Can you tell what any of the three companies below do from their illustrations?

An image of Aragon's corporate memphis illustration style.
An image of LinkedIn Learning's corporate memphis illustration style.
An image of Pastel's corporate memphis illustration style.

Aragon is a DAO deployment platform, LinkedIn Learning offers work-training courses, and Pastel is a web design feedback tool. Even though each of the illustrations does feature the characters engaging in their companies’ core activity, the similarities in style make the aesthetic more prominent to a viewer than the content.

Effective marketing connects a need to a product in the customer’s mind. Most Corporate Memphis communicates neither, and if it does, it’s unlikely to stand out against a sea of visually similar brands. When skincare brands, business communication apps, and the DMV all share the same visual branding, how is a customer supposed to connect strongly enough to any of them to commit to using them?

Corporate Memphis is on its way out. What’s next for web design?

The zeitgeist might be over. Corporate Memphis is following the typical long-tail pattern of trends. The blue people are still being seen on lower-budget ads and less trendy companies, but they appear to be on their way out. A trend can’t exactly hold onto its cool shine when the DMV and the health department have jumped onboard.

Designers are now musing about what might come next and imagining possible future design styles. This beautiful Are.na board explores the question by collecting a wide variety of styles that pull from the history of design and contemporary illustration. This sort of inspiration is a good place to start when a singular style has become so all-consuming it’s hard to imagine anything else.

An image of Airtable's call to action page in 2019. It shows a corporate memphis style.
An image of Airtable's call to action page in 2021. It features no illustrations.
Airtable’s call-to-action page in 2019 vs. 2022

Airtable’s change in the call-to-action pages between 2019 and 2022 suggests what might be the next big design trend. While the bright colors and whimsically drawn shapes have stayed, the focus is now on the interface of the product, giving customers a clear message about exactly what their product does and how.

This style may be a direct response to the lack of specificity of Corporate Memphis’s illustrations.
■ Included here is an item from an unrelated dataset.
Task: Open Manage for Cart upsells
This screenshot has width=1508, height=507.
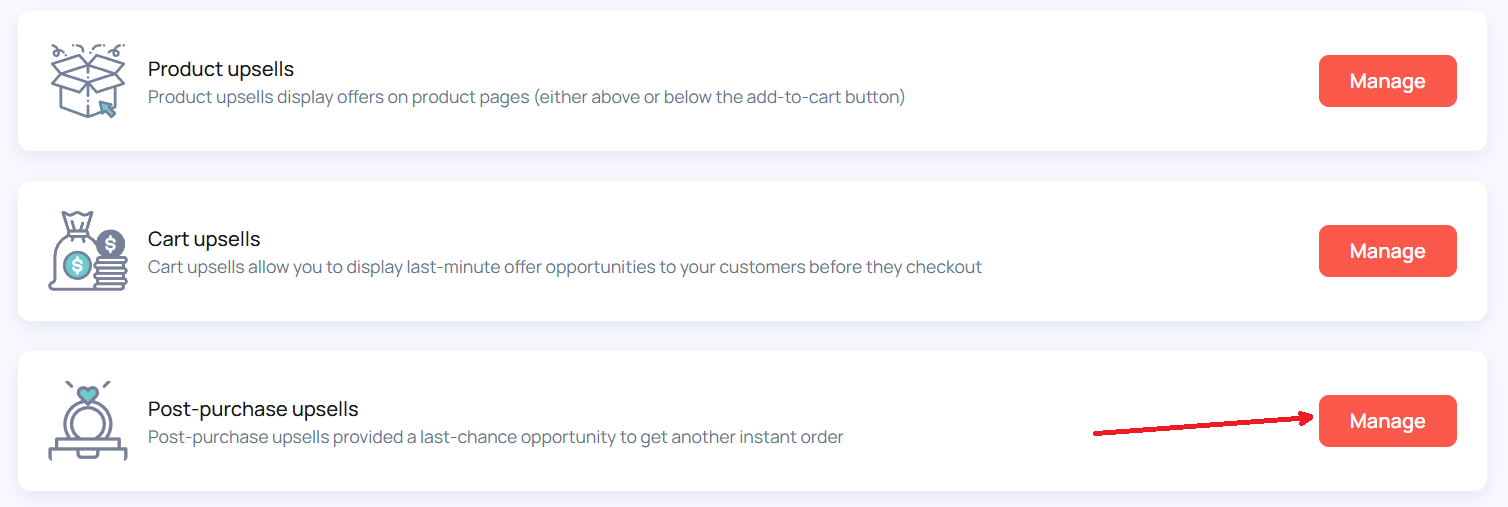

More and more SaaS marketing companies are moving toward using imagery of the product itself in action in their ads and websites. Illustrations are still simplified and stylized for clarity, but the product and the people using it are front and center.

An image of Bluevine's instagram ads.

We’re going to see more interface-as-design, more screenshots, more real people and real use-cases, and more graphic elements made up of product components. Grounded imagery that’s truly representative of the product being offered might be the best way for a startup or software company to differentiate their product in the mind of customers in an oversaturated visual marketplace.

With the never-ending nostalgia trend cycle churning on, one might expect a nostalgic resurgence of the style in another 20 years. Make sure you save your Corporate Memphis working files for a retro comeback in 2042.